Last Tuesday saw friends and fans alike packing into Ophelia’s Electric Soapbox in support of the new Break Science album, Grid of Souls. Being the highly anticipated follow up to 2013’s Seven Bridges, the new tracks had only been in rotation the last few months, but the number of plays continue to rise. With its swank interior, bawdy decor and intimate dance floor vibe, Ophelia’s was the perfect venue to host the listening party. Renowned DJ Chris Karns opened the night to bring the first flames to the decks. The vibrant lights shined bright displaying the plethora of radio sets ingrained in the setting of the stage. Karns’ set featured spins of everything from his personal singles to slices of Action Bronson tracks.
When asked what made this album different from past projects, Adam said, “It represents NOW. How we see the modern world and how we process that into sound.” Borahm added, “Since the last record the technology has evolved, our musical minds have evolved, our lives and musical styles/tastes as well. We met in the middle with our musical influences and styles to create a unique piece of art that will hopefully stand the test of time.”
The duo also said the album was recorded all over the country while touring and took around five years to complete. Borahm mentioned, “We were on tour a lot of the time with our bands and are already writing for the next album.”
The two also expressed their love for the fans and made sure to note their extreme gratitude for listening and supporting their music.
Coasting seamlessly between heavy trap, classic hip-hop and uptempo synths, Grid of Souls is a blue-chip release in the duo’s discography. The 10-track LP showcases the band’s sonic range; the project starts by fluently transitioning from the disco dancefloor killer “Cruise Control” to elements of heavier, deep bass on “Reno”. Next, they hit listeners with a techno-funk fusion featuring organic instrumentation from the Lettuce boys on “Android Love”.
“Crazy Lately” brings the duo back to their roots by effortlessly meshing feature artist ProbCause’s smooth verse, Deitch’s hard hitting boom-bap bass drum and snares, and Borahm’s synth-y piano bridges. The track is followed up by “Guiding Light”, a flavorful energy-packed treat using contorted high pitch vocals to shuttle listeners through the galaxy of their minds. Incorporating Brasstacks’ heavy hitting horns, “Anthemy Mason” can conjure movement in any situation when spun. Last but certainly not least, “Force of Nature” became a stand out favorite. Atmospheric vocals provided by Paperwhite create an ethereal state of bliss, and the thundering percussion is the perfect anchor to balance the track. The musical dexterity these individuals showcase is truly impressive – there is no limit to Break Science’s success, and we can only see them soaring higher.

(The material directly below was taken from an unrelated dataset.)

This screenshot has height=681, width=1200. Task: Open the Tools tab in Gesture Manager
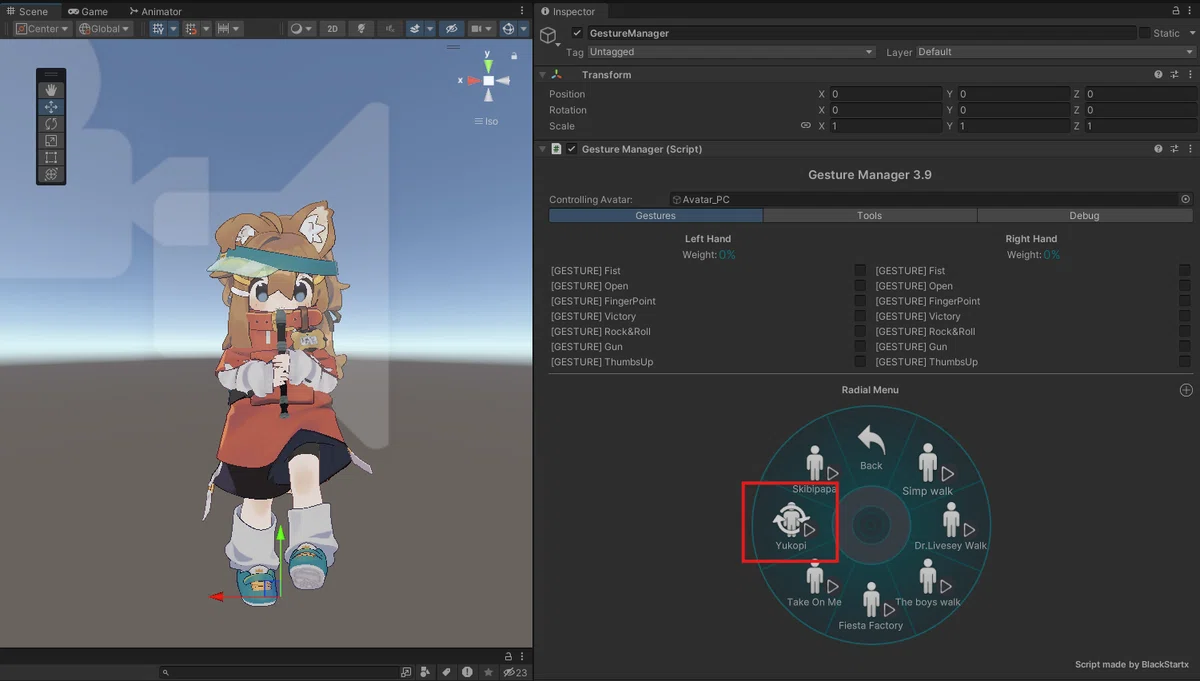[870, 216]
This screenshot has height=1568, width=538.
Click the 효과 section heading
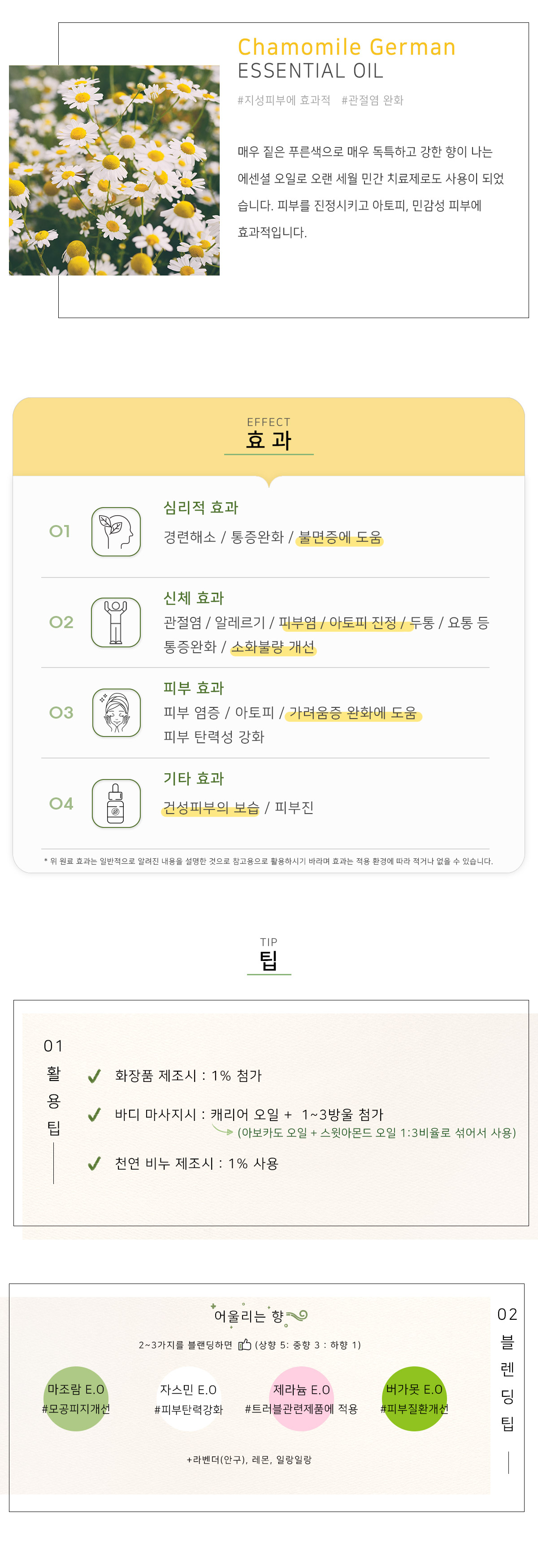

Both Borahm and Adam kept side stage all night, their wide smiles gleaming with the pleasure of joining their fans in experiencing the long awaited occasion. The reception was as warm as the fire tracks the two premiered over the speakers that evening. The love didn’t end after the album finished; the duo hopped on their respective instruments and Karns joined the sesh to provide cuts for the two to jam over. Towards the end of the night, we were also treated to a super tight set from Valerie Molano, who had quite a few rap bangers rolled out for us to groove to.
It’s safe to say that most shows in Denver are a family affair, and when it comes to the Break Science team this is true as well. Among the hometown support for the night we hung with Maddy O’Neal, jackLNDN and even GRiZ popped up to listen in. Grid of Souls officially drops March 9th and will be available on all streaming platforms.